_What this task involves_
Retype every line of the records below exactly as they appear, leaving out the pictures.

[Records for locating items on screens]
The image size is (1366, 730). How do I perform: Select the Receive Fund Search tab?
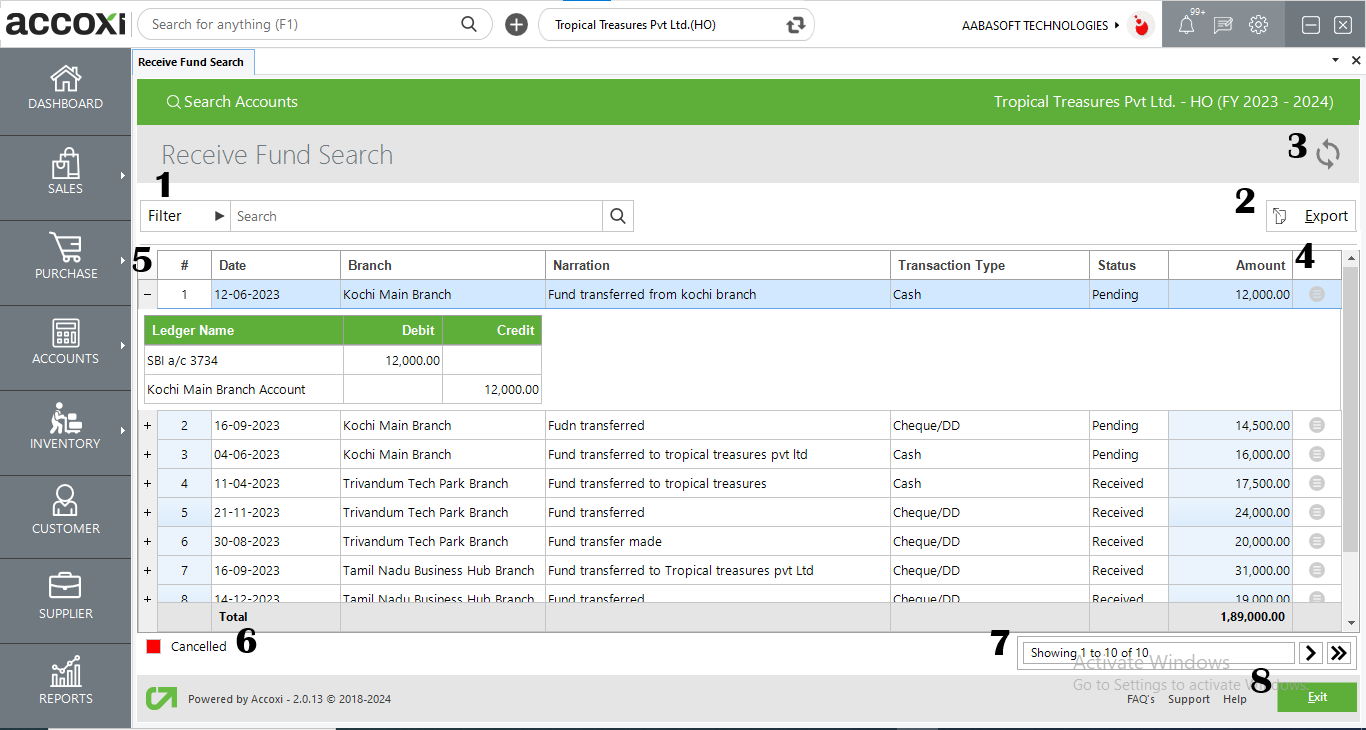coord(192,61)
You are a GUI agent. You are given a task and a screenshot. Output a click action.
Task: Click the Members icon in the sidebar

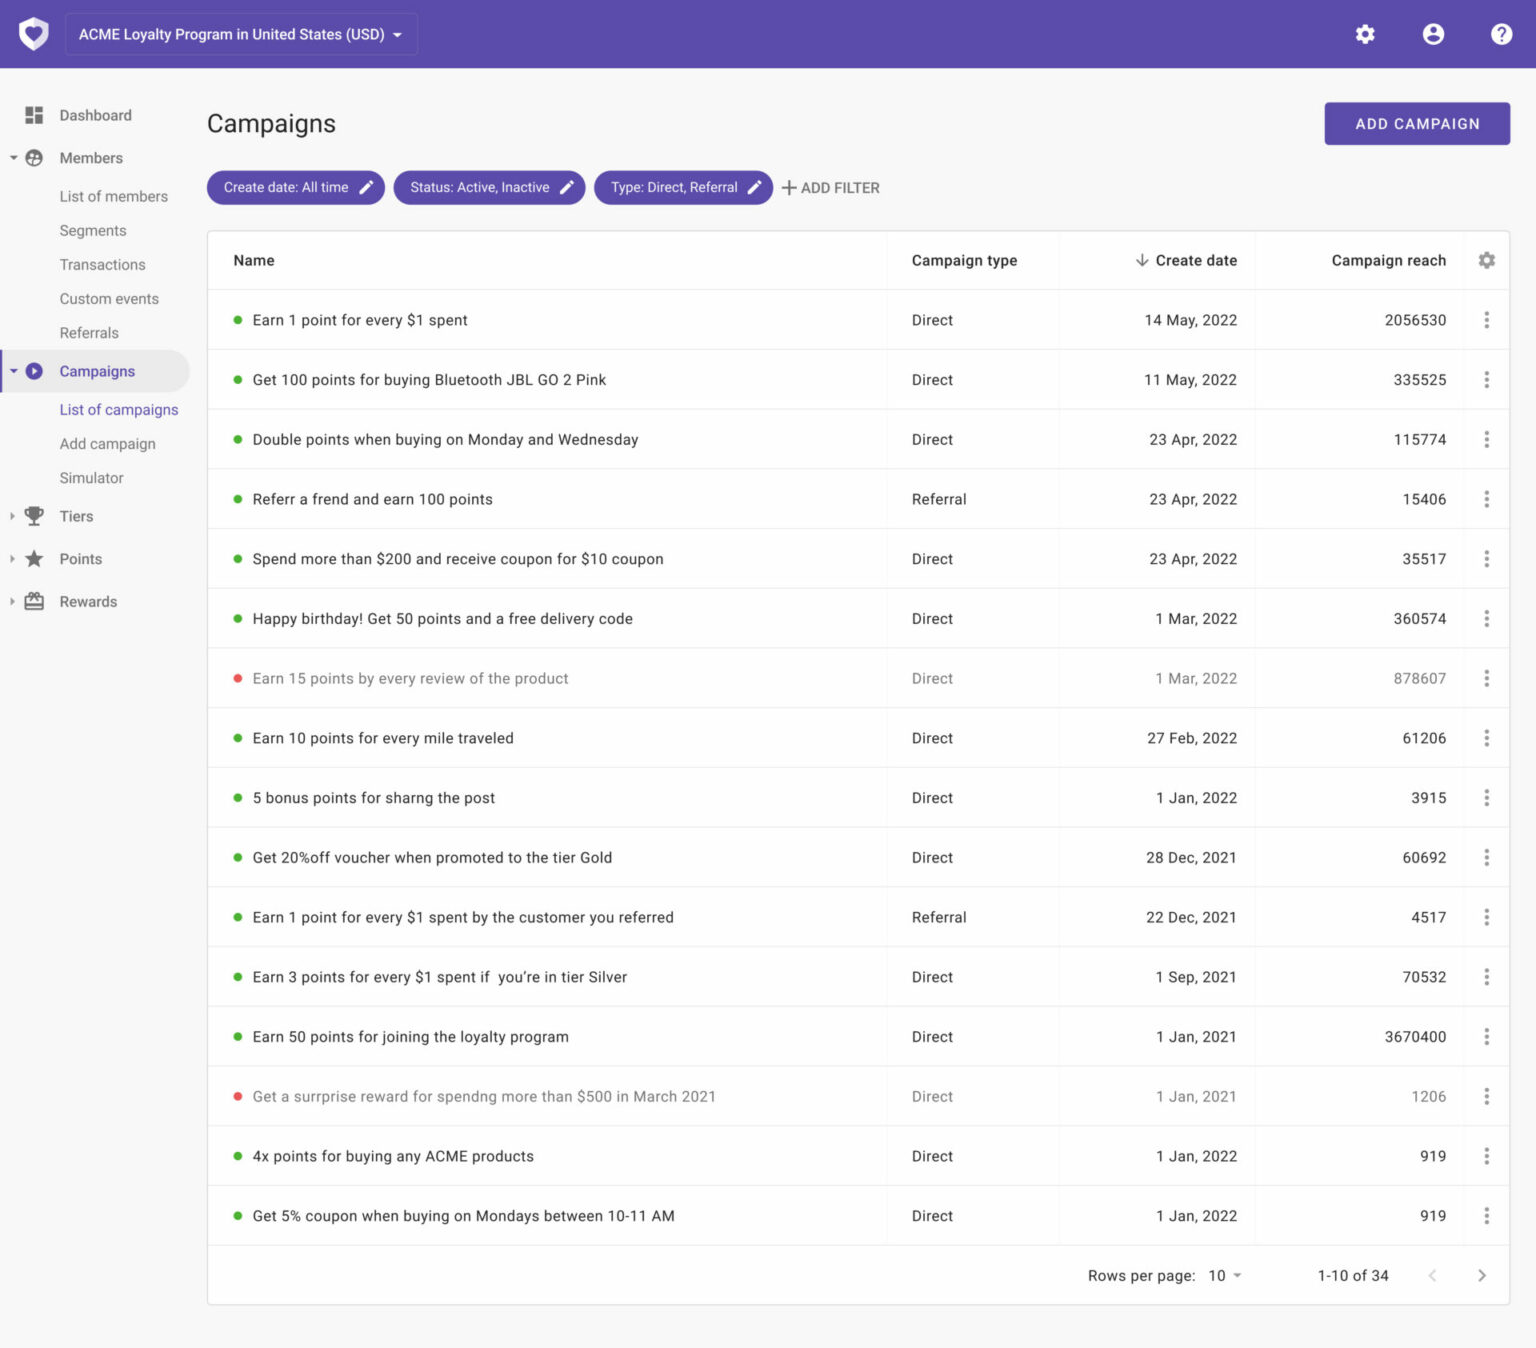[x=33, y=158]
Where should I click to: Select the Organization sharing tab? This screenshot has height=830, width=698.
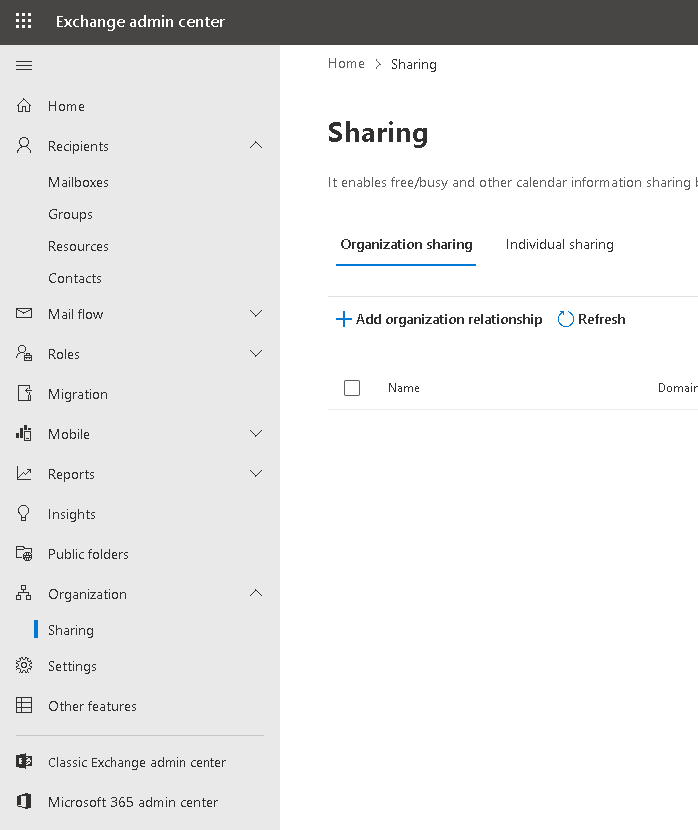[x=406, y=243]
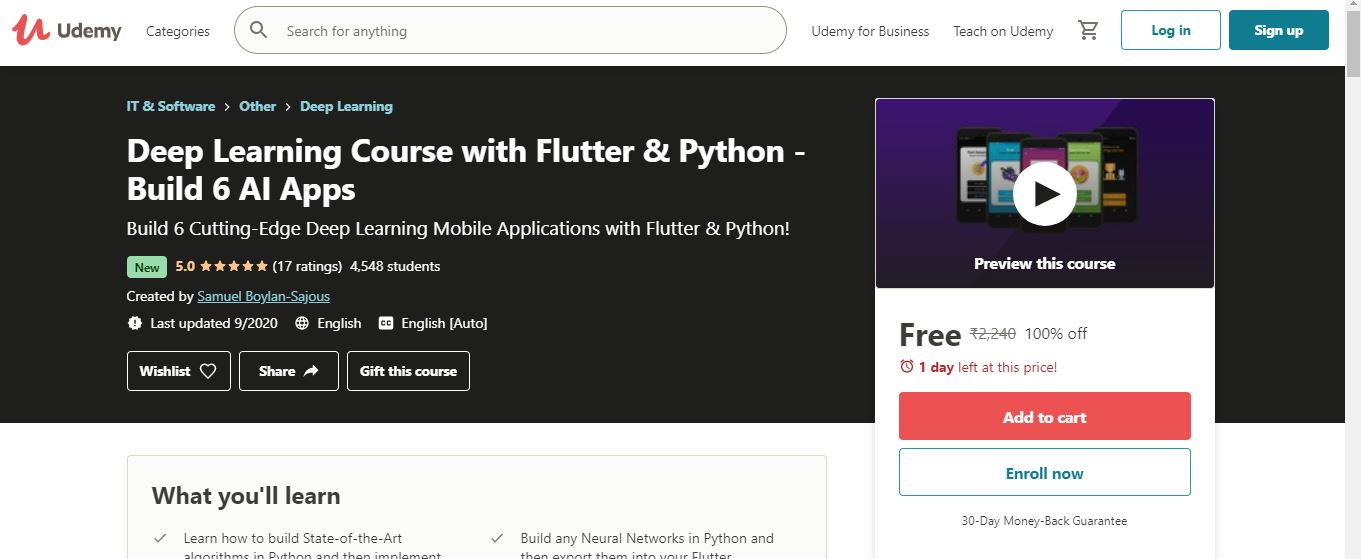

_Output of the task_
The image size is (1366, 730). How do I perform: Select the Receive Fund Search tab?
coord(192,61)
You are a GUI agent. You are given a task and a screenshot. Output a click action.
Task: Click the Members icon in the sidebar

[x=33, y=158]
Where should I click to: Select the Organization sharing tab? This screenshot has height=830, width=698.
[x=406, y=243]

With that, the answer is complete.